= What to do =
Could you restate the whole listing word for word?

= Entries provided =
####
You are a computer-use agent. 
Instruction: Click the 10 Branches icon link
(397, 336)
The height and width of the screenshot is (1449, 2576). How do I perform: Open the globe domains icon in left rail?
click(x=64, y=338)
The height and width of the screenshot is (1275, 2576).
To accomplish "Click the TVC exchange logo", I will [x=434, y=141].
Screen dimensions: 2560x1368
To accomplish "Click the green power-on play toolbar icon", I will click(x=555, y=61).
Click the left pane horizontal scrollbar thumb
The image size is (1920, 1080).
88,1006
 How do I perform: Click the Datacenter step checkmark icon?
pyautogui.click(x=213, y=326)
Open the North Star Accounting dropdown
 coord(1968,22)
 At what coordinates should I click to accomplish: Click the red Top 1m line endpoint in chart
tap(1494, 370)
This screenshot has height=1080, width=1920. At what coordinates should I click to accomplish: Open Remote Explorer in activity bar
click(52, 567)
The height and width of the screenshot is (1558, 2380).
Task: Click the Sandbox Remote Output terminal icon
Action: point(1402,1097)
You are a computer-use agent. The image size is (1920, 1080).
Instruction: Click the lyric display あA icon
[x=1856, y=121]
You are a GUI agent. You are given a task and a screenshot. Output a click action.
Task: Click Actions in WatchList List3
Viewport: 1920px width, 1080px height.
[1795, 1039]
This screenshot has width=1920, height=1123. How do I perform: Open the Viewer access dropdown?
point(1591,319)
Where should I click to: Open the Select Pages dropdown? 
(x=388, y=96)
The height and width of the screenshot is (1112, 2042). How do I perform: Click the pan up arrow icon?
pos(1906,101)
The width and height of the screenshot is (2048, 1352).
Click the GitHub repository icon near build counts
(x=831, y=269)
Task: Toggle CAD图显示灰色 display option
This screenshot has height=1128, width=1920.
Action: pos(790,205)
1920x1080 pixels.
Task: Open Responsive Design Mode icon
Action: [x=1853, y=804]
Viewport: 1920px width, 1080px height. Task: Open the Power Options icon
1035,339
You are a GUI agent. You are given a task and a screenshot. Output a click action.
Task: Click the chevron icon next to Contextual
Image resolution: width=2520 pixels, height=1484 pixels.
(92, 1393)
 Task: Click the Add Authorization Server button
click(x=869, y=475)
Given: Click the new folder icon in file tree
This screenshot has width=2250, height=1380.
####
= Result =
You are a computer-use agent. 
Instruction: Click the 10 Branches icon link
(397, 336)
The height and width of the screenshot is (1449, 2576). How do I perform: Open the globe domains icon in left rail?
click(x=64, y=338)
The height and width of the screenshot is (1275, 2576).
To accomplish "Click the TVC exchange logo", I will [x=434, y=141].
Screen dimensions: 2560x1368
To accomplish "Click the green power-on play toolbar icon", I will click(x=555, y=61).
Click the left pane horizontal scrollbar thumb
The image size is (1920, 1080).
88,1006
 How do I perform: Click the Datacenter step checkmark icon?
pyautogui.click(x=213, y=326)
Open the North Star Accounting dropdown
 coord(1968,22)
 At what coordinates should I click to accomplish: Click the red Top 1m line endpoint in chart
tap(1494, 370)
This screenshot has height=1080, width=1920. At what coordinates should I click to accomplish: Open Remote Explorer in activity bar
click(52, 567)
The height and width of the screenshot is (1558, 2380).
Task: Click the Sandbox Remote Output terminal icon
Action: point(1402,1097)
You are a computer-use agent. The image size is (1920, 1080).
Instruction: Click the lyric display あA icon
[x=1856, y=121]
You are a GUI agent. You are given a task and a screenshot. Output a click action.
Task: Click Actions in WatchList List3
Viewport: 1920px width, 1080px height.
[1795, 1039]
This screenshot has width=1920, height=1123. How do I perform: Open the Viewer access dropdown?
point(1591,319)
Where should I click to: Open the Select Pages dropdown? 
(x=388, y=96)
The height and width of the screenshot is (1112, 2042). How do I perform: Click the pan up arrow icon?
pos(1906,101)
The width and height of the screenshot is (2048, 1352).
Click the GitHub repository icon near build counts
(x=831, y=269)
Task: Toggle CAD图显示灰色 display option
This screenshot has height=1128, width=1920.
Action: pos(790,205)
1920x1080 pixels.
Task: Open Responsive Design Mode icon
Action: [x=1853, y=804]
Viewport: 1920px width, 1080px height. Task: Open the Power Options icon
1035,339
You are a GUI agent. You are given a task and a screenshot. Output a click action.
Task: Click the chevron icon next to Contextual
Image resolution: width=2520 pixels, height=1484 pixels.
(92, 1393)
 Task: Click the Add Authorization Server button
click(x=869, y=475)
Given: Click the new folder icon in file tree
This screenshot has width=2250, height=1380.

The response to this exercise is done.